Les clubs ont de plus en plus de mal à attirer la Gen Z parce que les 16 et 22 ans sortent beaucoup moins. Peut-être un décalage entre la musique qui passe en club et les jeunes qui écoutent beaucoup de rap et qui n’y trouvent pas leur compte. Penses-tu qu’il faudrait que les clubs laissent la place au rap ? 

C’est ça. Après, je pense aussi qu’il y a beaucoup d’organisateurs de clubs qui ont pas envie de travestir leur image de club électro. Ils n’ont pas envie de céder au rap et, du coup, je pense qu’ils perdent pas mal de leur clientèle. Alors que le rap, ça explose de fou ! En festival, beaucoup de têtes d’affiche sont du rap. Les plus gros artistes maintenant, c’est du rap. C’est la musique la plus streamée de ses cinq dernières années, rien que ça ! Donc maintenant, il faut qu’ils se mettent à la page sinon les jeunes ne vont plus sortir.

« J’ai envie que tout le monde kiffe la musique, j’ai envie que tout le monde vienne, que ce soit une grosse fête »

Est-ce que tu peux nous dire quels sont tes projets ?

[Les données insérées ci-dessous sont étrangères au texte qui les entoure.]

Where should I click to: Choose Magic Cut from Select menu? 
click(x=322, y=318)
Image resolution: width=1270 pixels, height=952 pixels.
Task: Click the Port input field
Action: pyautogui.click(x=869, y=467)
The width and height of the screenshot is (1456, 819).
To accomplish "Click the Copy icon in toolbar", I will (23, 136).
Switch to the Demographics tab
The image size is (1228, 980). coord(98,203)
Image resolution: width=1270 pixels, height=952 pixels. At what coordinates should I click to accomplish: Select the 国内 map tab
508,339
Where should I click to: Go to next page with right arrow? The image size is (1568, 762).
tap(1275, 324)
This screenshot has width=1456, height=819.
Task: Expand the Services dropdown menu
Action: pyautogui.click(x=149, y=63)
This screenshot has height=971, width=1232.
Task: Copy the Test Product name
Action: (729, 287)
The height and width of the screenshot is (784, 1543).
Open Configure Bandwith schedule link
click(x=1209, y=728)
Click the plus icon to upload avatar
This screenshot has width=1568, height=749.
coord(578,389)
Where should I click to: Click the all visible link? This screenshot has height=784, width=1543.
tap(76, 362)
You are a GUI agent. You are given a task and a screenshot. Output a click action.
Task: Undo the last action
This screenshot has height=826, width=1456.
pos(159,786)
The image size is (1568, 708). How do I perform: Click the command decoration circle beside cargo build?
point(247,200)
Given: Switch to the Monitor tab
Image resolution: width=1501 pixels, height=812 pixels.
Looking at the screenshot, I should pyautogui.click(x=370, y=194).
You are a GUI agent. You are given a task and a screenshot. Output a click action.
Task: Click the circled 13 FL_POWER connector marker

À long terme, j’aimerais faire mes propres compositions musicales, mes propres albums pour faire les prods que tout le monde attend. Et pour moi, il n’y a qu’un DJ qui pourrait faire ça. Aucun artiste ne pourra prendre de risques dans son album et changer de style du jour au lendemain. Donc c’est plutôt aux artistes de s’associer avec un DJ pour tenter autre chose.

Est-ce que tu te verrais collaborer avec des artistes hors rap ?

Je fais du rap français parce que ça me plaît, mais je me vois toucher à plein d’autres choses. Si je perce à l’international, après deux ou trois albums en France, je pourrais essayer d’aller chercher les Latinos, les Coréens. J’ai vraiment envie d’élargir mes horizons. J’ai aussi vraiment envie de montrer que les artistes français peuvent collaborer avec des artistes internationaux.

Un petit mot pour la fin ?

Il y a beaucoup de DJ qui me demandent si j’ai peur d’être mainstream. En vrai, ça me fait pas peur, parce que c’est pas une honte de faire de la musique que tout le monde aime. J’ai envie que tout le monde kiffe la musique, que tout le monde vienne, que ce soit une grosse fête. Je fais de la musique mainstream, je veux toucher un public large et je ne m’en cache pas !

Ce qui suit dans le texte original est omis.